One of the biggest challenges is the possibility of residents being seduced by the logic of capital, which gives money pride of place above all other community values. Housing is core to that. It’s the backbone of how wealth is created for the US working class. That ideological shift, Ndubuizu says, will be huge, especially now.
“Black people have historically been disproportionately represented as renters, but we’ve been socialized to aspire to be homeowners, so we constantly invest in the logic of trying to figure out how to turn our homes into some form of value or capital,” Ndubuizu notes. She contends that this approach, where the preservation of property value is paramount, could lead to a disconnect from the issue of homelessness. And while many may think they are safe from being denied housing, she shares that often landlords will go to great lengths—even using a tenant’s medical debt—to deny them housing.
The good news is that amid the fights against gentrification, predatory developers, powerful software tools, and exploitative landlords, there’s also a chance to change the framing of what it means to be housed and the nature of housing as a fundamental right for all.
Popularizing the notion that housing is a right for all will require mass political education. It will also require increased pressure on elected officials to advance policies that protects tenants, such as legislation at the local or state level that codifies a tenants’ bill of rights or provisions for rent control.
It also requires housing advocates to expose developers who use predatory and dishonest tactics to swindle tenants out of their homes. This requires engagement with municipal zoning boards, attendance at city council meetings, and campaigns to shame these companies when they are found to be engaged in any nefarious activity.
A Movement Vision
Ultimately, centering the needs of tenants and backing tenants’ rights organizations is the way to ensure that progress is driven by and beneficial for a community-based housing justice movement—not just for individuals or a professional service class. This work requires constant engagement, organizing, and advocacy that centers the needs of directly impacted people, and celebrates wins—no matter how small they may seem.

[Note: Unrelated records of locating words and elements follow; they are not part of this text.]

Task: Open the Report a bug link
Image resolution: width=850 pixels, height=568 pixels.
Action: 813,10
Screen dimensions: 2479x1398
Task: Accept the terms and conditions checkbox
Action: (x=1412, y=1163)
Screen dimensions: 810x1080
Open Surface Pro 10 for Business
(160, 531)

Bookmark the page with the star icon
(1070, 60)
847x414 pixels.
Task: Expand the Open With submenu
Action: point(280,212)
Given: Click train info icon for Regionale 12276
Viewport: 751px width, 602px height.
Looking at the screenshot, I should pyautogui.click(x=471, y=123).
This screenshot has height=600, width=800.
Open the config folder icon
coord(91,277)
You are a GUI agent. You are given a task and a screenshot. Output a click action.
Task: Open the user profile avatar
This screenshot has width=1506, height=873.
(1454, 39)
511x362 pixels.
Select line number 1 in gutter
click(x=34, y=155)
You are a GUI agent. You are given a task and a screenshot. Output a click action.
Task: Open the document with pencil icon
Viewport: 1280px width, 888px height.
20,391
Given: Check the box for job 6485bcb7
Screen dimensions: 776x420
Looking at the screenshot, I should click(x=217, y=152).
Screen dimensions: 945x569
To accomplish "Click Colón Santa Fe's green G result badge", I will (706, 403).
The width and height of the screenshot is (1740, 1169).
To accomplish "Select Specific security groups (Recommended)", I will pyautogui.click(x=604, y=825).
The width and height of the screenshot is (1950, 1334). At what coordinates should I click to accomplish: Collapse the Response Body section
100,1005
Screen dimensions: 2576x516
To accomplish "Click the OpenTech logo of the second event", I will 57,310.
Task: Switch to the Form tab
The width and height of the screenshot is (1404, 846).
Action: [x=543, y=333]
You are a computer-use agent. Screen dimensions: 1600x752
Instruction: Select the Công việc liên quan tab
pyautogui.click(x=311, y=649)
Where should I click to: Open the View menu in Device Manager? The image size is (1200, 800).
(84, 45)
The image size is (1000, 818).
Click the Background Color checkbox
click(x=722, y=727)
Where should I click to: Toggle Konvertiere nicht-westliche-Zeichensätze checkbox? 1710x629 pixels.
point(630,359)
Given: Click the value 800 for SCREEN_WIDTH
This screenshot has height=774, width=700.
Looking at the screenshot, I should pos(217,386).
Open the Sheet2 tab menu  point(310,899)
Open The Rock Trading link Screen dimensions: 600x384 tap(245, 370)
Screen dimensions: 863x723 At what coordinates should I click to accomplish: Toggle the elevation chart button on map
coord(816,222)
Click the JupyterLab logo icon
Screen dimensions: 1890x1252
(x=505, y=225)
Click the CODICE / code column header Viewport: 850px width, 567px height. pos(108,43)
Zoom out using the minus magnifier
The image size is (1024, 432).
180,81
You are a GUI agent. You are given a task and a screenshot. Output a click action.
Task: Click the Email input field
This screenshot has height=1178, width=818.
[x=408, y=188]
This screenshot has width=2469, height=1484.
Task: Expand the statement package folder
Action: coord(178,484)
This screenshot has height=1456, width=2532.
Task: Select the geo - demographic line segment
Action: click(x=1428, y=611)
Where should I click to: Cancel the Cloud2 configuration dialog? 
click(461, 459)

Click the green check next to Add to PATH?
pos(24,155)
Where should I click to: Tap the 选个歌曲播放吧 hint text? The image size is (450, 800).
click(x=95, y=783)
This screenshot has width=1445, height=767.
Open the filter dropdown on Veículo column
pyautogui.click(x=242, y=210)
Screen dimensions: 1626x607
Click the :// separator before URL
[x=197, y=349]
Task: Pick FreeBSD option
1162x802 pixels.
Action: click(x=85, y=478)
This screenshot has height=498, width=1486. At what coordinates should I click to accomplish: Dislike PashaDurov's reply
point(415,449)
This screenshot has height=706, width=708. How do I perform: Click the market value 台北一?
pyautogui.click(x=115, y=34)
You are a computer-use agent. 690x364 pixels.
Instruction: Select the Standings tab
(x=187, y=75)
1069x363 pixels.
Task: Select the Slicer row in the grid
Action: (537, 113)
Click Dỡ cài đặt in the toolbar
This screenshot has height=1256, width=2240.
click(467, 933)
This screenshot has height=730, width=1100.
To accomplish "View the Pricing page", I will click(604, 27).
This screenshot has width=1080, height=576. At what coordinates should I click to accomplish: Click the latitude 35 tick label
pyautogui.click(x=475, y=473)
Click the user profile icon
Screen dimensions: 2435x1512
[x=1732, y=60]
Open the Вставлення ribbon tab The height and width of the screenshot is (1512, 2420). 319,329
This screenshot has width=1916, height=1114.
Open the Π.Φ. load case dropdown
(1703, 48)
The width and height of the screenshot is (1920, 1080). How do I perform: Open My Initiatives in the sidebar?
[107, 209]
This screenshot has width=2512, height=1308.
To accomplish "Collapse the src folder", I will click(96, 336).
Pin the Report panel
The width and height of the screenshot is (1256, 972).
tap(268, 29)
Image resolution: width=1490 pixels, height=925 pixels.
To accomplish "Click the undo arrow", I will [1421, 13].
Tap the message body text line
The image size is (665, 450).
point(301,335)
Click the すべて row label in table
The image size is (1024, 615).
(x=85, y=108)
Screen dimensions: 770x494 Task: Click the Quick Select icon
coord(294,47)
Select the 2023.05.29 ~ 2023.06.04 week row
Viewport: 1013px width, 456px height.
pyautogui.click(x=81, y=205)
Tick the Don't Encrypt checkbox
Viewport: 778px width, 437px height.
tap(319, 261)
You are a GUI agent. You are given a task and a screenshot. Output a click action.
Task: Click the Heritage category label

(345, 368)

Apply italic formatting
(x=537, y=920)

Black-led organizations are demonstrating these organizing strategies as a national election cycle looms in which issues of housing justice and homelessness are front and center. One organizer from Washington, DC, shared with me both frustration and determination as she continues to organize tenants. She acknowledged that developers will continue to buy up land in ways that could displace tenants, but she and other organizers remain undeterred.
For example, organizers are setting forth critical interventions such as pushing to expand rental assistance programs, which are a direct way to benefit individuals and families needing housing support. A 2019 study by the Center on Budget and Policy Priorities showed that expanding rental assistance could drastically reduce racial disparity in housing-related poverty rates. Organizers also are demanding that developers increase multifamily developments and guarantee that developments include affordable units for families with low and extremely low incomes. This has resulted in more participation in zoning commissions and meetings where development decisions are made.
Advocates are also fighting to preserve public housing and land allocated to public housing, establishing community land trusts and housing cooperatives, pushing to expand the Housing Trust Fund, and pushing to expand the capacity of the Low-Income Housing Tax Credit.
They’ll track the tools and tactics used by corporations, real estate developers, and landlords designed to exacerbate displacement. At the same time, these activists are keeping their eye on the prize, transforming not just housing policy but how people think about housing: not as a luxury, but as a fundamental human right.